(Word and item position data)
• • •
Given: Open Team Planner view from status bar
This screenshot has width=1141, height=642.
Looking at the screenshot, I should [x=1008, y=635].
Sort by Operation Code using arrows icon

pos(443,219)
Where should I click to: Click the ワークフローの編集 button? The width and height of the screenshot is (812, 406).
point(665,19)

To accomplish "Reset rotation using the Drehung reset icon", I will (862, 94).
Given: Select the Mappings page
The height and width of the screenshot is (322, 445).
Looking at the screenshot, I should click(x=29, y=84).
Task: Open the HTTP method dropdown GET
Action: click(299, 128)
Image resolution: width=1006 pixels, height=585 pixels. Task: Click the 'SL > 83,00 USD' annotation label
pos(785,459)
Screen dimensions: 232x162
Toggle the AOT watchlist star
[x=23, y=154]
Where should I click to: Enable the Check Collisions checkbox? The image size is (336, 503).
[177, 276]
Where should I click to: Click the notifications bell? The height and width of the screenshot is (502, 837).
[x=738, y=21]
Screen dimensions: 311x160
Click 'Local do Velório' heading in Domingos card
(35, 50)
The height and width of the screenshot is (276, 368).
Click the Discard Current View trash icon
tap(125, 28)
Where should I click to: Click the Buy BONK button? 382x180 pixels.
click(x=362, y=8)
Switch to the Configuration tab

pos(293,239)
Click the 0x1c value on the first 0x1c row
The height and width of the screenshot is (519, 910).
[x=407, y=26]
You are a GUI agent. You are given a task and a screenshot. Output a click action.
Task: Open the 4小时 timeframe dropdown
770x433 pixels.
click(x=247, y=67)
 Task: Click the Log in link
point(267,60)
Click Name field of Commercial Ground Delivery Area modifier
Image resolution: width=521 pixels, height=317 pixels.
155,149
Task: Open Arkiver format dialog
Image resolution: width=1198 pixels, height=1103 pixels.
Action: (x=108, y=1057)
• • •
** Written task **
Convert the records above into a JSON list of strings with one string per line, leaving out blank lines.

** Problem solution **
[
  "Given: Open Team Planner view from status bar",
  "This screenshot has width=1141, height=642.",
  "Looking at the screenshot, I should [x=1008, y=635].",
  "Sort by Operation Code using arrows icon",
  "pos(443,219)",
  "Where should I click to: Click the ワークフローの編集 button? The width and height of the screenshot is (812, 406).",
  "point(665,19)",
  "To accomplish \"Reset rotation using the Drehung reset icon\", I will (862, 94).",
  "Given: Select the Mappings page",
  "The height and width of the screenshot is (322, 445).",
  "Looking at the screenshot, I should click(x=29, y=84).",
  "Task: Open the HTTP method dropdown GET",
  "Action: click(299, 128)",
  "Image resolution: width=1006 pixels, height=585 pixels. Task: Click the 'SL > 83,00 USD' annotation label",
  "pos(785,459)",
  "Screen dimensions: 232x162",
  "Toggle the AOT watchlist star",
  "[x=23, y=154]",
  "Where should I click to: Enable the Check Collisions checkbox? The image size is (336, 503).",
  "[177, 276]",
  "Where should I click to: Click the notifications bell? The height and width of the screenshot is (502, 837).",
  "[x=738, y=21]",
  "Screen dimensions: 311x160",
  "Click 'Local do Velório' heading in Domingos card",
  "(35, 50)",
  "The height and width of the screenshot is (276, 368).",
  "Click the Discard Current View trash icon",
  "tap(125, 28)",
  "Where should I click to: Click the Buy BONK button? 382x180 pixels.",
  "click(x=362, y=8)",
  "Switch to the Configuration tab",
  "pos(293,239)",
  "Click the 0x1c value on the first 0x1c row",
  "The height and width of the screenshot is (519, 910).",
  "[x=407, y=26]",
  "You are a GUI agent. You are given a task and a screenshot. Output a click action.",
  "Task: Open the 4小时 timeframe dropdown",
  "770x433 pixels.",
  "click(x=247, y=67)",
  " Task: Click the Log in link",
  "point(267,60)",
  "Click Name field of Commercial Ground Delivery Area modifier",
  "Image resolution: width=521 pixels, height=317 pixels.",
  "155,149",
  "Task: Open Arkiver format dialog",
  "Image resolution: width=1198 pixels, height=1103 pixels.",
  "Action: (x=108, y=1057)"
]